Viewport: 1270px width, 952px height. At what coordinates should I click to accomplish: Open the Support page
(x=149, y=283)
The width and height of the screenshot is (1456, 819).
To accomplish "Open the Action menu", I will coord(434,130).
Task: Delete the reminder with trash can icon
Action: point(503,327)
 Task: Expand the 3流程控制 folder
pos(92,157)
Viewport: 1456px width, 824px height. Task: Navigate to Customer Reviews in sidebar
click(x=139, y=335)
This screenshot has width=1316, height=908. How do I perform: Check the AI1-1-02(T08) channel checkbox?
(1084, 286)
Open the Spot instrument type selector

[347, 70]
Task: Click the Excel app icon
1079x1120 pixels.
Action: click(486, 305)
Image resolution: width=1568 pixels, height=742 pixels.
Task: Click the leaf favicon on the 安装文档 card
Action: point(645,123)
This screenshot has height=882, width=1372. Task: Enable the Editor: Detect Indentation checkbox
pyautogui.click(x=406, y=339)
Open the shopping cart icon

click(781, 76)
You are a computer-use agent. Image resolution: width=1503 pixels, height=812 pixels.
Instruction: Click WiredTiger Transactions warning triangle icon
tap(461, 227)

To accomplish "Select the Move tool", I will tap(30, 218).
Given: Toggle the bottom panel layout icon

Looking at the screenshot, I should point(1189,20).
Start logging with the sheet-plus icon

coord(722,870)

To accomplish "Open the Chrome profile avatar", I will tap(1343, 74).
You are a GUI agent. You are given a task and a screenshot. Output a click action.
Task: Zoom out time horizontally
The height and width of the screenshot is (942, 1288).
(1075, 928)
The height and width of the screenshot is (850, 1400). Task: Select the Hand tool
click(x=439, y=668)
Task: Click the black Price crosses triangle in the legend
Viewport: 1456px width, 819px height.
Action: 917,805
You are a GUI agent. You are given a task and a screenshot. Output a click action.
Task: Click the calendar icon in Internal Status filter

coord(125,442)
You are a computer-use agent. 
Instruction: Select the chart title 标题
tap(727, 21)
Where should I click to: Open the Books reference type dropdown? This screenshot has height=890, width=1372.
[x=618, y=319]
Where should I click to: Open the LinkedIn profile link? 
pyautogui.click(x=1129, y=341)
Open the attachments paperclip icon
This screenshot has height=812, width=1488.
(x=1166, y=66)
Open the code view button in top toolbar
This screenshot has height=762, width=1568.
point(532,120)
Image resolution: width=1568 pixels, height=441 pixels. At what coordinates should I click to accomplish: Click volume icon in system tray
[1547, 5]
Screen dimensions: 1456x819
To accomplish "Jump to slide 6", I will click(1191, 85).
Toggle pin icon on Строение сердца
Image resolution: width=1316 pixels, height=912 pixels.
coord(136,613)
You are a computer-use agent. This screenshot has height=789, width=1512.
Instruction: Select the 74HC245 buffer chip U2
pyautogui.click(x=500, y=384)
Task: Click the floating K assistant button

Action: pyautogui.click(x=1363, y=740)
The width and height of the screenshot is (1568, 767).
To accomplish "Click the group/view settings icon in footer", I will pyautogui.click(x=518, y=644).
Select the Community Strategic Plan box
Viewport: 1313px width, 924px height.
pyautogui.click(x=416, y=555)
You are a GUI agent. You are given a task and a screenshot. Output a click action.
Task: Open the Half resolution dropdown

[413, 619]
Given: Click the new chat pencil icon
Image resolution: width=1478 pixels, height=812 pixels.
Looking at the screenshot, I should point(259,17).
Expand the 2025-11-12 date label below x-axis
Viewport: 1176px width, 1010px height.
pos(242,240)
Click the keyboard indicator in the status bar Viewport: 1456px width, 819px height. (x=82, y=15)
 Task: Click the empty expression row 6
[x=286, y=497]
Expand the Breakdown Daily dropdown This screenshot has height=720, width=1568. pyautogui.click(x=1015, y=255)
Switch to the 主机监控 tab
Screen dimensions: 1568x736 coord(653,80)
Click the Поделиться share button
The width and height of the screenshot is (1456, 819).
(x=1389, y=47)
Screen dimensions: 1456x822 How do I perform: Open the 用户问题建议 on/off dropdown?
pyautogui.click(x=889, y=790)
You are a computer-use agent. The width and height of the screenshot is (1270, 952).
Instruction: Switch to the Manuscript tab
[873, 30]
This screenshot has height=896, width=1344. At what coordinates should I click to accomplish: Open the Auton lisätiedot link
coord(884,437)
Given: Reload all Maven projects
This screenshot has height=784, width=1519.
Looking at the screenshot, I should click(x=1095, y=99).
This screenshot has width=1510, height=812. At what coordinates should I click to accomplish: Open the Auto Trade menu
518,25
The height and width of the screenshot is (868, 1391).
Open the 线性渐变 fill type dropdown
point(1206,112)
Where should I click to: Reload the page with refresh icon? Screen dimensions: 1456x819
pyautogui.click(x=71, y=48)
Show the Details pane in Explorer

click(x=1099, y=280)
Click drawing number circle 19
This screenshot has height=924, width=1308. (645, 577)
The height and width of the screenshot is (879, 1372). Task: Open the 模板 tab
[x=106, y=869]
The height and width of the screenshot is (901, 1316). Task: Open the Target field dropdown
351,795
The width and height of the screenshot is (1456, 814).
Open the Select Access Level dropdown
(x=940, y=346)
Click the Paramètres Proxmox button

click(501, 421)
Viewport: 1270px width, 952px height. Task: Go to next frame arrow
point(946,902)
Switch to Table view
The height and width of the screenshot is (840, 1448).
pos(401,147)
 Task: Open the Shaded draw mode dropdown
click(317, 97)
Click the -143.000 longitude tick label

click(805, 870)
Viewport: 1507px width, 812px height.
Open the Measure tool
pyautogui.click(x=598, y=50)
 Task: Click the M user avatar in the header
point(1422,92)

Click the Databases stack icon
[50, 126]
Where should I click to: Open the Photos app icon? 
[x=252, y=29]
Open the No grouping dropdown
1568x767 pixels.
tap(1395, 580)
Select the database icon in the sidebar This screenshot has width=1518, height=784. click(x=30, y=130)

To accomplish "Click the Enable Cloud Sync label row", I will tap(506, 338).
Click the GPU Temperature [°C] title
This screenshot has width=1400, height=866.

══════════════════════════════

#### ASSIGNMENT:
The data is to be given again in full, with every line exact.

#### SOLUTION FOR THIS PROBLEM:
Viewport: 1270px width, 952px height. At what coordinates should I click to accomplish: Open the Support page
(x=149, y=283)
The width and height of the screenshot is (1456, 819).
To accomplish "Open the Action menu", I will coord(434,130).
Task: Delete the reminder with trash can icon
Action: point(503,327)
 Task: Expand the 3流程控制 folder
pos(92,157)
Viewport: 1456px width, 824px height. Task: Navigate to Customer Reviews in sidebar
click(x=139, y=335)
This screenshot has width=1316, height=908. How do I perform: Check the AI1-1-02(T08) channel checkbox?
(1084, 286)
Open the Spot instrument type selector

[347, 70]
Task: Click the Excel app icon
1079x1120 pixels.
Action: click(486, 305)
Image resolution: width=1568 pixels, height=742 pixels.
Task: Click the leaf favicon on the 安装文档 card
Action: point(645,123)
This screenshot has height=882, width=1372. Task: Enable the Editor: Detect Indentation checkbox
pyautogui.click(x=406, y=339)
Open the shopping cart icon

click(781, 76)
You are a computer-use agent. Image resolution: width=1503 pixels, height=812 pixels.
Instruction: Click WiredTiger Transactions warning triangle icon
tap(461, 227)

To accomplish "Select the Move tool", I will tap(30, 218).
Given: Toggle the bottom panel layout icon

Looking at the screenshot, I should point(1189,20).
Start logging with the sheet-plus icon

coord(722,870)

To accomplish "Open the Chrome profile avatar", I will tap(1343, 74).
You are a GUI agent. You are given a task and a screenshot. Output a click action.
Task: Zoom out time horizontally
The height and width of the screenshot is (942, 1288).
(1075, 928)
The height and width of the screenshot is (850, 1400). Task: Select the Hand tool
click(x=439, y=668)
Task: Click the black Price crosses triangle in the legend
Viewport: 1456px width, 819px height.
Action: 917,805
You are a GUI agent. You are given a task and a screenshot. Output a click action.
Task: Click the calendar icon in Internal Status filter

coord(125,442)
You are a computer-use agent. 
Instruction: Select the chart title 标题
tap(727, 21)
Where should I click to: Open the Books reference type dropdown? This screenshot has height=890, width=1372.
[x=618, y=319]
Where should I click to: Open the LinkedIn profile link? 
pyautogui.click(x=1129, y=341)
Open the attachments paperclip icon
This screenshot has height=812, width=1488.
(x=1166, y=66)
Open the code view button in top toolbar
This screenshot has height=762, width=1568.
point(532,120)
Image resolution: width=1568 pixels, height=441 pixels. At what coordinates should I click to accomplish: Click volume icon in system tray
[1547, 5]
Screen dimensions: 1456x819
To accomplish "Jump to slide 6", I will click(1191, 85).
Toggle pin icon on Строение сердца
Image resolution: width=1316 pixels, height=912 pixels.
coord(136,613)
You are a computer-use agent. This screenshot has height=789, width=1512.
Instruction: Select the 74HC245 buffer chip U2
pyautogui.click(x=500, y=384)
Task: Click the floating K assistant button

Action: pyautogui.click(x=1363, y=740)
The width and height of the screenshot is (1568, 767).
To accomplish "Click the group/view settings icon in footer", I will pyautogui.click(x=518, y=644).
Select the Community Strategic Plan box
Viewport: 1313px width, 924px height.
pyautogui.click(x=416, y=555)
You are a GUI agent. You are given a task and a screenshot. Output a click action.
Task: Open the Half resolution dropdown

[413, 619]
Given: Click the new chat pencil icon
Image resolution: width=1478 pixels, height=812 pixels.
Looking at the screenshot, I should point(259,17).
Expand the 2025-11-12 date label below x-axis
Viewport: 1176px width, 1010px height.
pos(242,240)
Click the keyboard indicator in the status bar Viewport: 1456px width, 819px height. (x=82, y=15)
 Task: Click the empty expression row 6
[x=286, y=497]
Expand the Breakdown Daily dropdown This screenshot has height=720, width=1568. pyautogui.click(x=1015, y=255)
Switch to the 主机监控 tab
Screen dimensions: 1568x736 coord(653,80)
Click the Поделиться share button
The width and height of the screenshot is (1456, 819).
(x=1389, y=47)
Screen dimensions: 1456x822 How do I perform: Open the 用户问题建议 on/off dropdown?
pyautogui.click(x=889, y=790)
You are a computer-use agent. The width and height of the screenshot is (1270, 952).
Instruction: Switch to the Manuscript tab
[873, 30]
This screenshot has height=896, width=1344. At what coordinates should I click to accomplish: Open the Auton lisätiedot link
coord(884,437)
Given: Reload all Maven projects
This screenshot has height=784, width=1519.
Looking at the screenshot, I should click(x=1095, y=99).
This screenshot has width=1510, height=812. At what coordinates should I click to accomplish: Open the Auto Trade menu
518,25
The height and width of the screenshot is (868, 1391).
Open the 线性渐变 fill type dropdown
point(1206,112)
Where should I click to: Reload the page with refresh icon? Screen dimensions: 1456x819
pyautogui.click(x=71, y=48)
Show the Details pane in Explorer

click(x=1099, y=280)
Click drawing number circle 19
This screenshot has height=924, width=1308. (645, 577)
The height and width of the screenshot is (879, 1372). Task: Open the 模板 tab
[x=106, y=869]
The height and width of the screenshot is (901, 1316). Task: Open the Target field dropdown
351,795
The width and height of the screenshot is (1456, 814).
Open the Select Access Level dropdown
(x=940, y=346)
Click the Paramètres Proxmox button

click(501, 421)
Viewport: 1270px width, 952px height. Task: Go to next frame arrow
point(946,902)
Switch to Table view
The height and width of the screenshot is (840, 1448).
pos(401,147)
 Task: Open the Shaded draw mode dropdown
click(317, 97)
Click the -143.000 longitude tick label

click(805, 870)
Viewport: 1507px width, 812px height.
Open the Measure tool
pyautogui.click(x=598, y=50)
 Task: Click the M user avatar in the header
point(1422,92)

Click the Databases stack icon
[50, 126]
Where should I click to: Open the Photos app icon? 
[x=252, y=29]
Open the No grouping dropdown
1568x767 pixels.
tap(1395, 580)
Select the database icon in the sidebar This screenshot has width=1518, height=784. click(x=30, y=130)

To accomplish "Click the Enable Cloud Sync label row", I will tap(506, 338).
Click the GPU Temperature [°C] title
This screenshot has width=1400, height=866.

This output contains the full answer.